The lamina propria of the duodenum possesses finger-like extensions known as villi, which further elongate and branch out into even finer structures called microvilli. The villi and microvilli project into the lumen of the duodenum. They contain a large number of surface absorptive cells, as well as goblet cells. Surface absorptive cells are used for taking up small particles of food and other energy molecules that neither the stomach nor the pancreas have digested. Goblet cells secrete mucus, which protects the mucosal membrane and facilitates passage of food down the gut.

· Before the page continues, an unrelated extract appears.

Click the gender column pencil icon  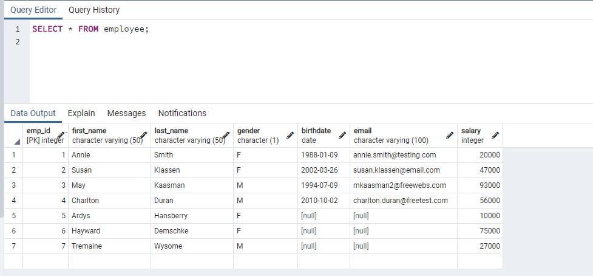pyautogui.click(x=290, y=135)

In the case of this tissue type (the mucosa), the structure of the villi (long, finger-like projections into the lumen) facilitates the function of absorption and secretion because their repetitive, branching nature increases the total surface area of the upper layer of the duodenum, allowing for more absorption per unit of the organ's surface area.
The submucosa lies just underneath of the mucosa. It contains various ducts and unique structures called Glands of Brunner. The Glands of Brunner are responsible for producing an alkaline compound to help neutralize the low pH of chyme making its way into the small intestine from the stomach. These glands usually deposit their materials into ducts, which run upward, through the mucosa and into the lumen of the duodenum. The submucosa also has a thin layer of muscularis mucosae that separates it from the upper mucosa. In this way, the structure contributes to the function of the submucosa, because the muscularis mucosae creates pressure that helps squeeze material through the ducts upward into the lumen of the duodenum.
Finally, the next tissue, the muscularis externa, lies beneath the submucosa. It consists of two layered sheaths of smooth muscle—an upper band of inner circular muscle and a lower band of outer longitudinal muscle. This particular structure facilitates the function of the muscularis externa. As the bands of smooth muscle contract antagonistically across one another, they facilitate peristalsis in the gut—the rhythmic undulation of this smooth muscle in order to move food further down the alimentary canal.